### Gegeven tekst
Artikel 3.5 Besteden persoonsgebonden budget buiten Amersfoort

  • 1. De budgethouder kan het PGB, met uitzondering voor huishoudelijke hulp, voor ten hoogste dertien weken per kalenderjaar inzetten voor betaling van ondersteuning te verlenen tijdens verblijf buiten Amersfoort.

  • 2. De budgethouder kan het PGB, met uitzondering voor huishoudelijke hulp, voor ten hoogste zes weken per kalenderjaar inzetten voor betaling van ondersteuning te verlenen tijdens verblijf buiten Nederland.

  • 3. Het college kan op aanvraag de in het eerste en tweede lid bedoelde termijn verlengen.

  • 4. Op de besteding buiten Amersfoort zijn alle verplichtingen met betrekking tot het PGB van toepassing.

HOOFDSTUK 4 TEGEMOETKOMING MEERKOSTEN

Artikel 4.1 Financiële draagkracht

Onder een beperkte financiële draagkracht als bedoeld in artikel 7.1 eerste lid van de verordening wordt verstaan:

  • a.

### Vermeldingen met tekst en itemlocatie
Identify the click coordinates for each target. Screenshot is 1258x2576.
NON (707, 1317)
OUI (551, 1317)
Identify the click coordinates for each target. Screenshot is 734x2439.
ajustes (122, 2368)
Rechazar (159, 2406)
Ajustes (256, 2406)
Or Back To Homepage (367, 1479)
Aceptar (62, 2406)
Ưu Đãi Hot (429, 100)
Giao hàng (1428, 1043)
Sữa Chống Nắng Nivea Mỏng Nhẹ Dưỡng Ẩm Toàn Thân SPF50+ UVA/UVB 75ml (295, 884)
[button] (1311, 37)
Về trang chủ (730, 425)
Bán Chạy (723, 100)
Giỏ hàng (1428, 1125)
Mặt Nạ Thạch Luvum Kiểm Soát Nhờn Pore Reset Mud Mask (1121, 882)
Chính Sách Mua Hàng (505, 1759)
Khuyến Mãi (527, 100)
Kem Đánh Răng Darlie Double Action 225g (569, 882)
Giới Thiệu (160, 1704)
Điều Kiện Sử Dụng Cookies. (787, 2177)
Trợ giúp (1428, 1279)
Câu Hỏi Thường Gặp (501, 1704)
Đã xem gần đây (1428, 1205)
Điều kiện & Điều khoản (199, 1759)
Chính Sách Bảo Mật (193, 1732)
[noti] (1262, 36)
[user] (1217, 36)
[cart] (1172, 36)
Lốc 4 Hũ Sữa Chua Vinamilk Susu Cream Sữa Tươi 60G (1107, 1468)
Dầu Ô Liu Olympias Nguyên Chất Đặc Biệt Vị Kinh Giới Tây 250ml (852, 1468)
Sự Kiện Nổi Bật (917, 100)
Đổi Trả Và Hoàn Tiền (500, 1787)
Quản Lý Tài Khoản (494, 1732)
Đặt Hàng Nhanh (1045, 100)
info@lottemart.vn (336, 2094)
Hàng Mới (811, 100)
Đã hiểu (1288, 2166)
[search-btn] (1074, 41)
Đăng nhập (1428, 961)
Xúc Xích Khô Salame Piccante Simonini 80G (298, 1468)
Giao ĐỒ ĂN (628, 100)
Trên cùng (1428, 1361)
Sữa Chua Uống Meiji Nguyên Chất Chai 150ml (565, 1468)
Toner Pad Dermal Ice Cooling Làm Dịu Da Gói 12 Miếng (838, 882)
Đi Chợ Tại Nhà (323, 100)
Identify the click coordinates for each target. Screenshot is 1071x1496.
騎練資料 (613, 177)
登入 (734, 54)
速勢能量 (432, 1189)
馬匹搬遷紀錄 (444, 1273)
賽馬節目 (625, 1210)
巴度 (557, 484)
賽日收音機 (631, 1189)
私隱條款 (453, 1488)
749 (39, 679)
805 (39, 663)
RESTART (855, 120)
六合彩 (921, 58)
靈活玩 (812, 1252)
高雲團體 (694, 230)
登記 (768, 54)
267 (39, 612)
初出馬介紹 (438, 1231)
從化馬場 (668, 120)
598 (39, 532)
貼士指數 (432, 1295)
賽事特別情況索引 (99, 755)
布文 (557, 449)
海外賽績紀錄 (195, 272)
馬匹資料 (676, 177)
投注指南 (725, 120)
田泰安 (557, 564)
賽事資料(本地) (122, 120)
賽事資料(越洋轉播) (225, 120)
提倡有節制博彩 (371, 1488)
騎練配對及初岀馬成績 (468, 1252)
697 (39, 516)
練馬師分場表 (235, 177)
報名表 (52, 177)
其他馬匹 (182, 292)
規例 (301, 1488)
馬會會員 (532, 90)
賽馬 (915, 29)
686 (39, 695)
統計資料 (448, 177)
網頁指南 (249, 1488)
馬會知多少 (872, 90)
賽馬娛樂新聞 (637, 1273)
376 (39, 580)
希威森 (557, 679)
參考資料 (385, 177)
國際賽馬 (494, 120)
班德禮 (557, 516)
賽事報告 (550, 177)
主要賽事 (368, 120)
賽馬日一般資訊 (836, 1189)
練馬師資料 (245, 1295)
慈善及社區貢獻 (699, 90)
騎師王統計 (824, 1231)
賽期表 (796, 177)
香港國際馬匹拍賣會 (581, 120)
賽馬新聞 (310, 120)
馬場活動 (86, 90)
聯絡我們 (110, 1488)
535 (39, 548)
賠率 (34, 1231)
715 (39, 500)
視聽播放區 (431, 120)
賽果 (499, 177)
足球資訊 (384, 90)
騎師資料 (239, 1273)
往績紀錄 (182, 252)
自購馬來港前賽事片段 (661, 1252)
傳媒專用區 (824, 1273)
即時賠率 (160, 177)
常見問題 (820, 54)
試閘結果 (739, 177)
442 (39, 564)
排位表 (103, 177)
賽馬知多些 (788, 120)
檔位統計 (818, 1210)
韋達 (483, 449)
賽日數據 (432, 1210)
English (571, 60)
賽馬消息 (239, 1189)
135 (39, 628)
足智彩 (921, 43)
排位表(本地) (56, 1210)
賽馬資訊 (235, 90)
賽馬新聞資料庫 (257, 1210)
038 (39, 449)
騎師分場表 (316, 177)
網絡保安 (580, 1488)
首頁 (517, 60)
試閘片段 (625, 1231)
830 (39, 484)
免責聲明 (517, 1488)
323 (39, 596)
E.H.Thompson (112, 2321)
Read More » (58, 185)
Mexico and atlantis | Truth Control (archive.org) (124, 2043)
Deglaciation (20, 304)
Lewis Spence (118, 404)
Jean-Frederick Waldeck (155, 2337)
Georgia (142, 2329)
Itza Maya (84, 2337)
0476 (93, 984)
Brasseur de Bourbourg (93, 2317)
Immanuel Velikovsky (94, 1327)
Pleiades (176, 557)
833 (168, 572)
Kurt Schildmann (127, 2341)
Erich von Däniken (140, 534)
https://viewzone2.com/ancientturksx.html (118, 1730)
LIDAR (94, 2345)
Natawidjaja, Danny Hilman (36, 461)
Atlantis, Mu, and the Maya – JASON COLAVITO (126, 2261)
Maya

### Gestelde opdracht A
Vat de verordeningstekst samen in twee zinnen.
### Gestelde opdracht B
Beantwoord de volgende vragen over de verordeningstekst.
(i) Voor hoeveel weken per kalenderjaar mag het PGB ten hoogste worden ingezet tijdens verblijf buiten Nederland?
(ii) Wie kan de termijnen uit het eerste en tweede lid verlengen, en onder welke voorwaarde?
(iii) Naar welk artikel van de verordening verwijst artikel 4.1?
### Gestelde opdracht C
Neem het gedeelte van de verordeningstekst woordelijk over, van "Artikel 3.5 Besteden" tot en met "verblijf buiten Amersfoort.".

### Uitvoer A
De budgethouder mag het PGB, behalve voor huishoudelijke hulp, per kalenderjaar ten hoogste dertien weken gebruiken voor ondersteuning tijdens verblijf buiten Amersfoort en ten hoogste zes weken tijdens verblijf buiten Nederland; het college kan deze termijnen op aanvraag verlengen. Alle verplichtingen rond het PGB gelden ook bij besteding buiten Amersfoort, waarna hoofdstuk 4 over de tegemoetkoming meerkosten begint met artikel 4.1 over financiële draagkracht.

### Uitvoer B
(i) Ten hoogste zes weken.
(ii) Het college, op aanvraag.
(iii) Naar artikel 7.1, eerste lid.

### Uitvoer C
Artikel 3.5 Besteden persoonsgebonden budget buiten Amersfoort

  • 1. De budgethouder kan het PGB, met uitzondering voor huishoudelijke hulp, voor ten hoogste dertien weken per kalenderjaar inzetten voor betaling van ondersteuning te verlenen tijdens verblijf buiten Amersfoort.